Wie steht die europäische Jugendbewegung zur derzeitigen Krise in Europa?

Christina Norwig: Es hängt davon ab, welche Europaerfahrung die Jugendlichen haben. Von vielen Menschen wird Europa mehr und mehr negativ wahrgenommen, und die EU wird mit den Sparmaßnahmen in Verbindung gesetzt. Sehr gefährlich im Krisendiskurs ist das Wiederaufkommen von Vorurteilen und Stereotypen, von denen man glaubte, sie seien nicht mehr vorhanden. Das ist sehr bedenklich. Es ist deshalb wünschenswert, dass weiterhin europäische Jugendprojekte gefördert werden. Die persönliche Auslandserfahrung und das Kennenlernen von Menschen aus anderen Ländern helfen solche Vorurteile zu überwinden. Ich glaube, dass vor allem junge Menschen sehr mobil sind und sich dies in Zukunft noch intensivieren wird.

In der Krise fordern die Jugendverbände Solidarität unter der europäischen Jugend.
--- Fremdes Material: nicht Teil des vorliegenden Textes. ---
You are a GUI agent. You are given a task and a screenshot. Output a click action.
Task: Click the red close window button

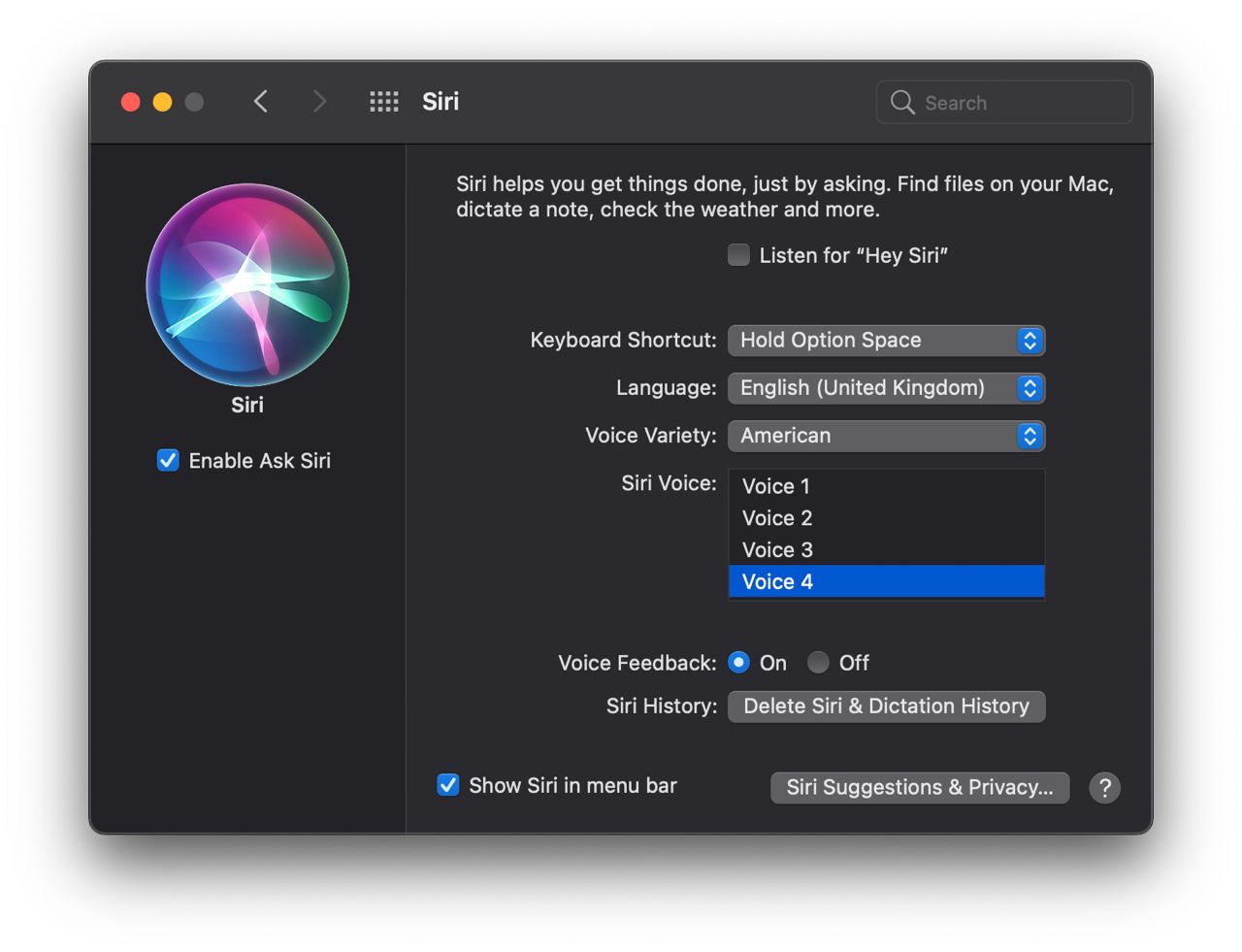131,102
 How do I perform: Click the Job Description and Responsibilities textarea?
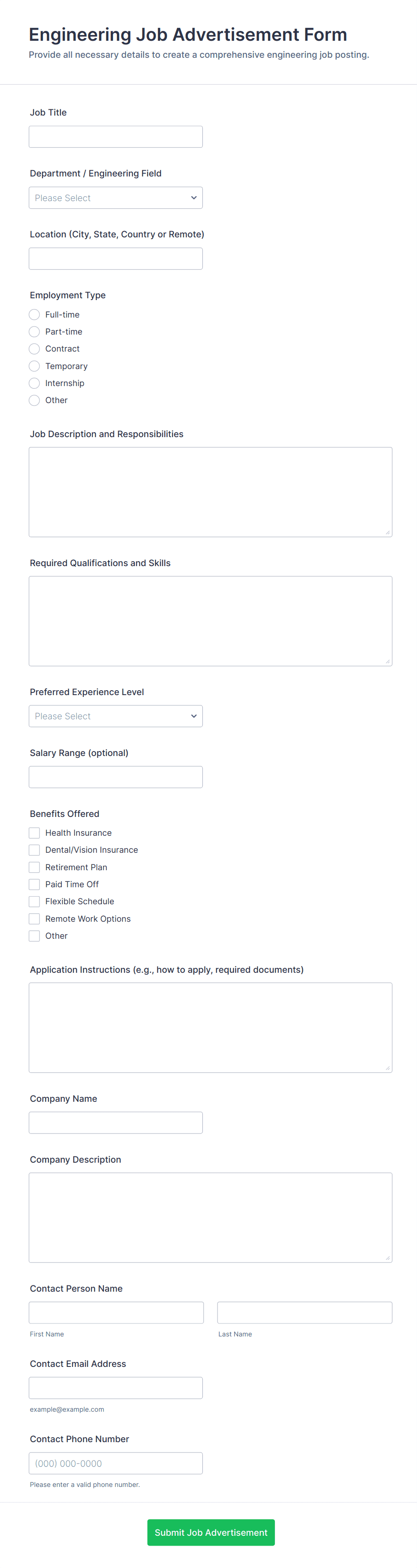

Das europäische Jugendforum und andere Verbände haben sich derzeit als Rahmenthemen die Jugendarbeitslosigkeit und Jugend in der Krise gesetzt.

Wie sieht die europäische Jugendbewegung der Zukunft aus?

Christina Norwig: Ich bin optimistisch, dass mehr und mehr Jugendliche aktiv sein werden. Ich hoffe auch, dass sich die Jugend weiterhin für mehr Demokratie und vor allem mehr direkte Demokratie in Europa einsetzen wird.

Dieses Jahr läuft das EU-Programm ‚Jugend  in Aktion‘ aus, und es wird kein Nachfolgeprogramm mehr geben, das sich nur auf nichtformale Jugendarbeit konzentriert. Es wird lediglich ein großes Programm geben, das die vorherigen Programme Erasmus, Sokrates, Leonardo, usw. zusammenfasst.

Das neue Programm sollte sich nicht nur auf Hochschulbildung und schulische Bildung konzentrieren, sondern auch Jugendliche, die nicht den höheren Bildungsweg beschreiten, einbeziehen. Es ist wichtig, dass alle Jugendlichen erreicht werden, damit Vorurteile abgebaut werden und ein europäisches Bewusstsein gefördert wird.

Das Interview wurde von Dieter Schlenker, Direktor des Historischen Archivs der Europäischen Union in Florenz geführt.